Peter is 84, he has been in hospital for a hip replacement but suffered some complications after it. He lives alone, but is anxious to return home. He has had a social services assessment and formal input from social care is not appropriate at this point. The Red Cross home from hospital scheme has been alerted to his discharge and they will do two visits (this is what they are contracted to do). When they visit they find that Peter is struggling with several practical aspects of living. His eyesight and hearing are very poor and he struggles to operate via the telephone, to control his heating, and to get out to bring shopping home.

He is very lonely and does not know his neighbours and his health is obviously poor. The Red Cross visitor is concerned that Peter will not manage well alone, and contacts a Compassionate Cymru community connector. Compassionate Cymru would be able to identify a community member(s) who is a volunteer, perhaps through local area co-ordinators, social prescriber or community connector (much more readily available now because of local volunteering groups mobilised in the pandemic), the volunteer (or organiser) would visit Peter, have a ‘What matters most?’ conversation and make a plan with Peter which suits his needs until he gets better, or his circumstances change again.
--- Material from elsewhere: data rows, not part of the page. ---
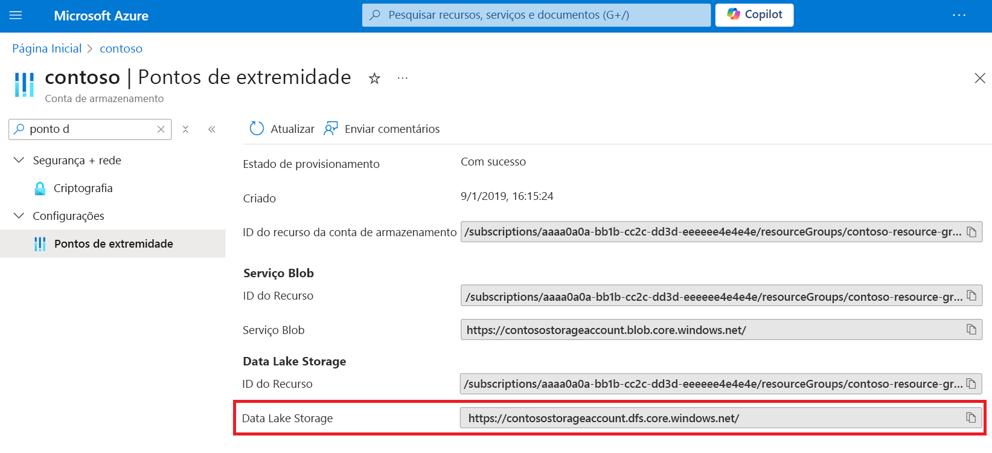Select the Criptografia lock icon
This screenshot has height=453, width=992.
click(x=40, y=188)
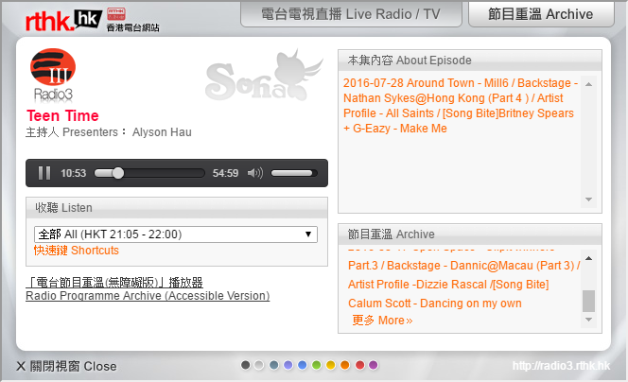Open the episode time selection dropdown
This screenshot has height=382, width=628.
point(176,234)
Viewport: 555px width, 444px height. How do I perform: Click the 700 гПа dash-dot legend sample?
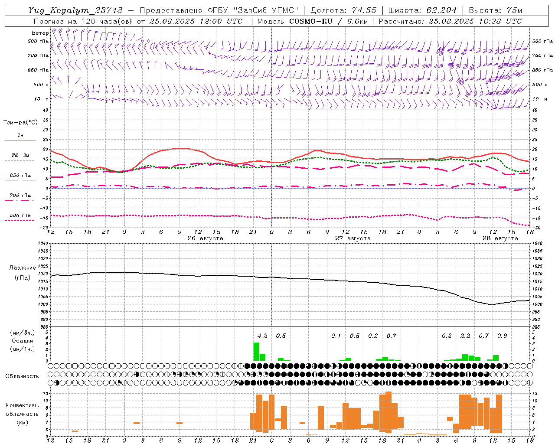pyautogui.click(x=20, y=200)
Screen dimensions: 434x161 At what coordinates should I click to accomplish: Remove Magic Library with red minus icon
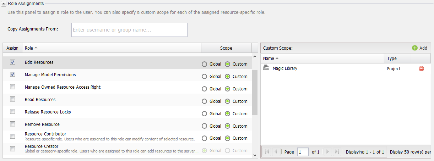click(421, 68)
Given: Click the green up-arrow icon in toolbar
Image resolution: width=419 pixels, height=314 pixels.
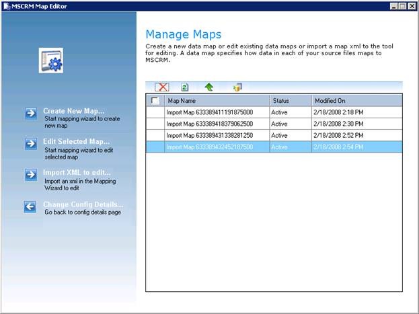Looking at the screenshot, I should (x=209, y=87).
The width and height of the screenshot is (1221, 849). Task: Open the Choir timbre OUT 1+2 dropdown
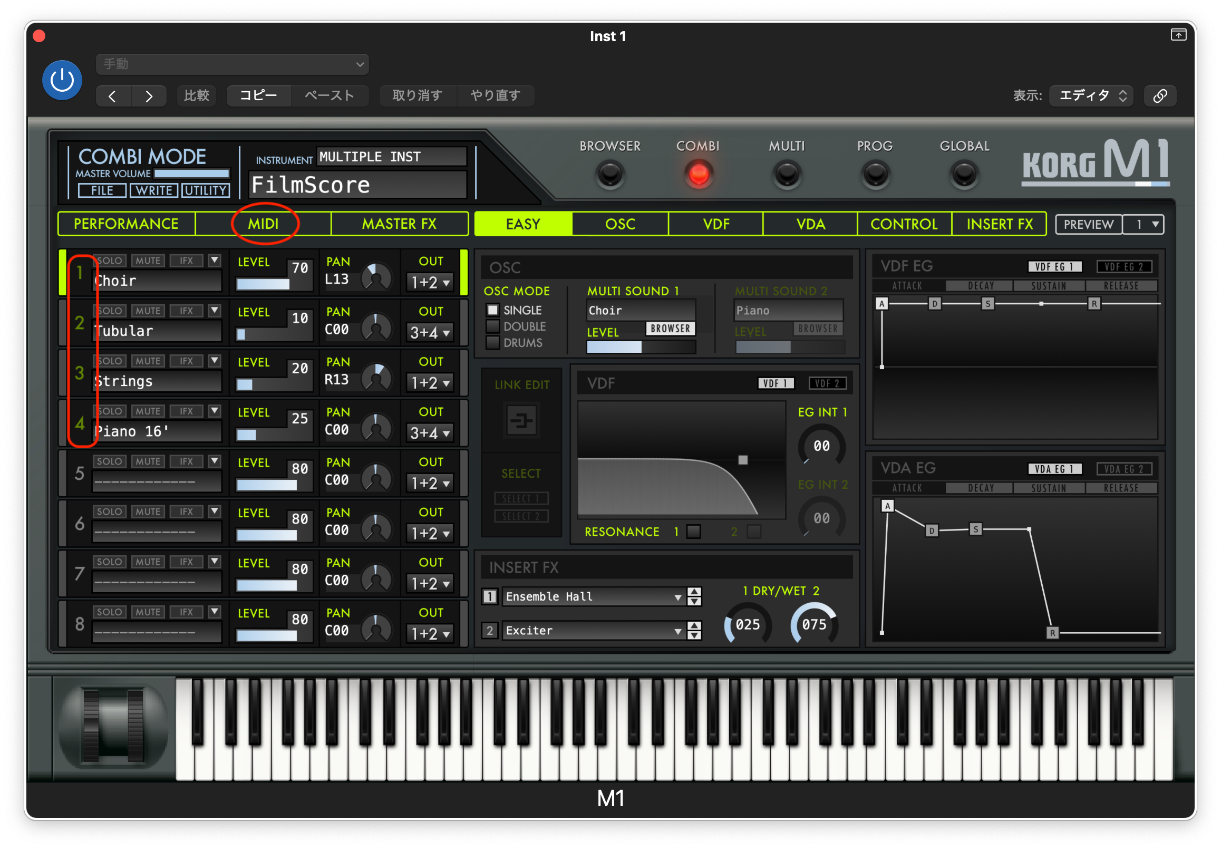pos(430,282)
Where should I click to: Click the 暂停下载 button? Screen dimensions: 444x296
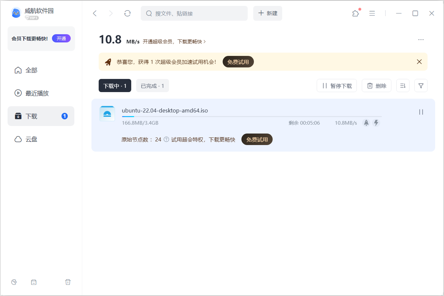[336, 86]
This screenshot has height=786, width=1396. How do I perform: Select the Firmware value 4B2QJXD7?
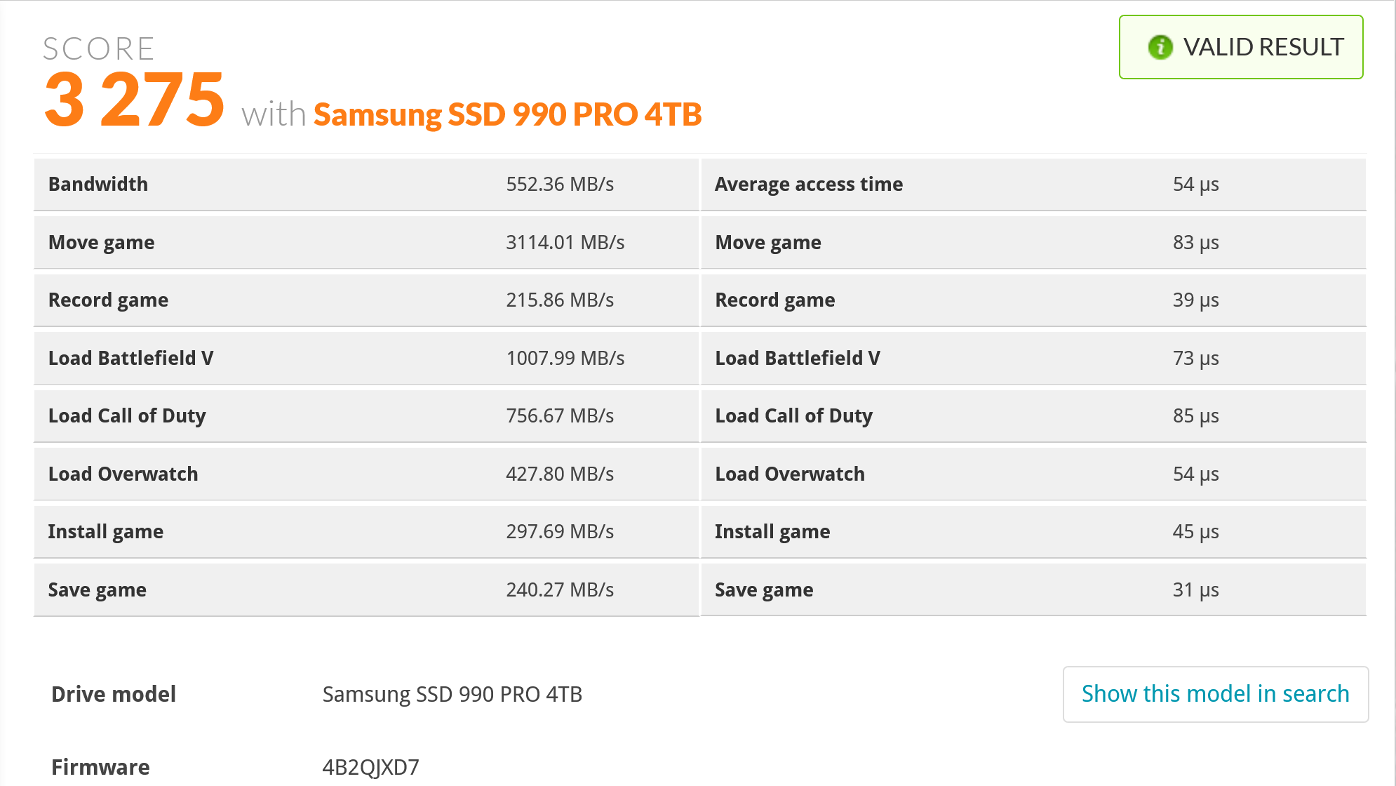point(370,767)
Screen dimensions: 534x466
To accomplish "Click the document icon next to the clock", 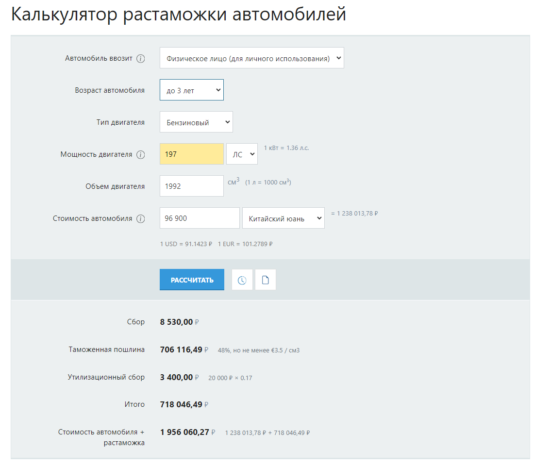I will tap(266, 280).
The volunteer might sort out hearing aids and appointments, take Peter to the opticians, take him to the local weekly pensioner’s lunch in the community hall, or arrange calls from Age Cymru’s befriending service. What is arranged with Peter will be those things that are most important to him, prioritising his interests and what he sees are his needs.
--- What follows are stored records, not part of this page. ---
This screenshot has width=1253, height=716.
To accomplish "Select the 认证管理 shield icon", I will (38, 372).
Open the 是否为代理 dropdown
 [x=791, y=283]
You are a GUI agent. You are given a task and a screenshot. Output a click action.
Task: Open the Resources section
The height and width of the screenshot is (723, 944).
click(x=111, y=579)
Some weeks later Peter’s health deteriorates sharply and his gp explains that he is unlikely to recover from this illness and needs to decide how he wants to spend his last days. Peter is adamant that he will not go back into hospital. The community connector meets with the district nurse and social care local manager and explains that Compassionate Cymru can arrange a volunteer rota to fit around social care visits and the district nurses visits as Peter needs company, practical help with laundry and shopping, switching heating on and off and someone to call for help if his symptoms become distressing.

Compassionate Cymru can arrange a ‘no-one dies alone’ companion rota to visit for longer periods of time and allow Peter to die at home as he wishes. Two of those who join the visiting rota are people Peter met at the weekly lunch club so he already has some relationship with them and they are keen to support him to die at home.